Analogue had fallen out of favour, and finding a lab that could handle the full chain — development to print — competently was becoming difficult.
II
For a while I managed by doing much of it myself. But running a darkroom takes space, and hiring space is expensive unless you’re an established artist with enough volume to justify the cost.
I adopted a hybrid chain: scan the negatives, print them using an archival inkjet process. When the scanner was destroyed after one too many house moves, replacing it proved nearly impossible.
III
The real difficulty, though, was technical. I had become obsessed with processing and printing high-contrast negatives — pushing the boundaries of what the medium could hold in an attempt to make work that matched what I saw.
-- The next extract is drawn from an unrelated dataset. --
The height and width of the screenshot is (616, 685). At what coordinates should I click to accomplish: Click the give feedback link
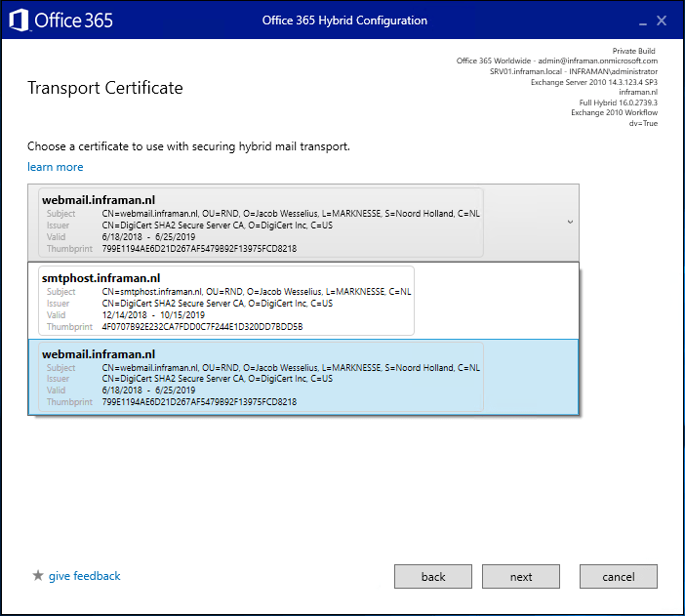[x=85, y=576]
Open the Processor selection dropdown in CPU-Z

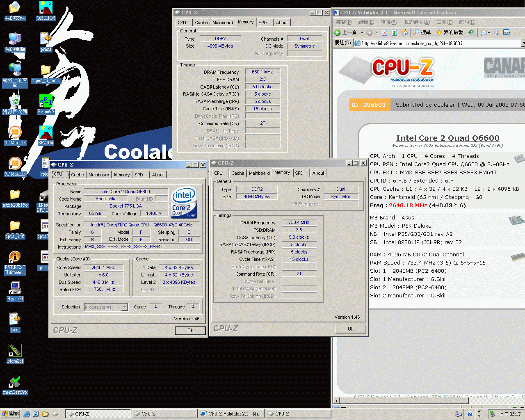coord(124,307)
No remaining lab offered this service. Doing it yourself required specialist chemicals, often hard to source, and trial and error in quantities that would test anyone’s patience.
A digital ecosystem solved most of these problems at modest cost.
In the Spotlight
I no longer travel constantly, which has given me something I didn’t have before: time to reconsider.
Image science has also moved on. I can now buy ready-made two-bath film developers that extract a far greater tonal range from a negative than anything I could mix a decade ago.
I intend to shoot most of Margins of Safety on a mix of black-and-white and colour film. Edge zones lend themselves to the former; colour brings something irreplaceable to the reportage side of the work.
To do this properly I need an analogue image chain I trust to deliver quality prints to collectors. The foundation, as always, is a negative that expresses the vision — and then a proof print good enough to make informed decisions for large-scale work.
Every week I work on a section of this chain. Last week: test prints — the stage before the proof.
For practice I chose the most difficult negatives I have ever made: four rolls of 6×7 black-and-white shot at Mt Kōyasan, Japan, in the dead of winter. Three feet of snow, ancient forests, cedar monuments — a tonal range stretched across fourteen stops of light.
After a marathon session with variable-contrast paper and split-grade printing, I arrived at this less-than-satisfying example — the subject of this week’s spotlight.
I start intuitively, as always. Wrestling with the problem teaches me what different techniques offer and where they fail. The difficulty with this negative is a tonal range greater than the printable spectrum. Trade-offs are unavoidable.
For the first round I wanted to see what happened when I tamed the highlights. I used a grade 1 filter on the forest and grade 2 on the snow. The result: too dark. Much of the detail in the snow has been lost.
Next week, two tracks. First: drop the base exposure to grade 0 — possibly 00 — then burn the forest at grade 2 or 3. Second: pre-flash the paper. Both should open up the tonal range. The question is what I sacrifice in the shadows.
The third round will introduce a two-solution developer alongside whatever worked best from the first two attempts.
This is how I build confidence. I do the reps — sometimes an unreasonable number of them.
A Question for You
What is the one thing you could do in five minutes — or fifteen, or thirty — to move your practice forward? When *the other* part of my life crowds in, I answer that question using a window of two.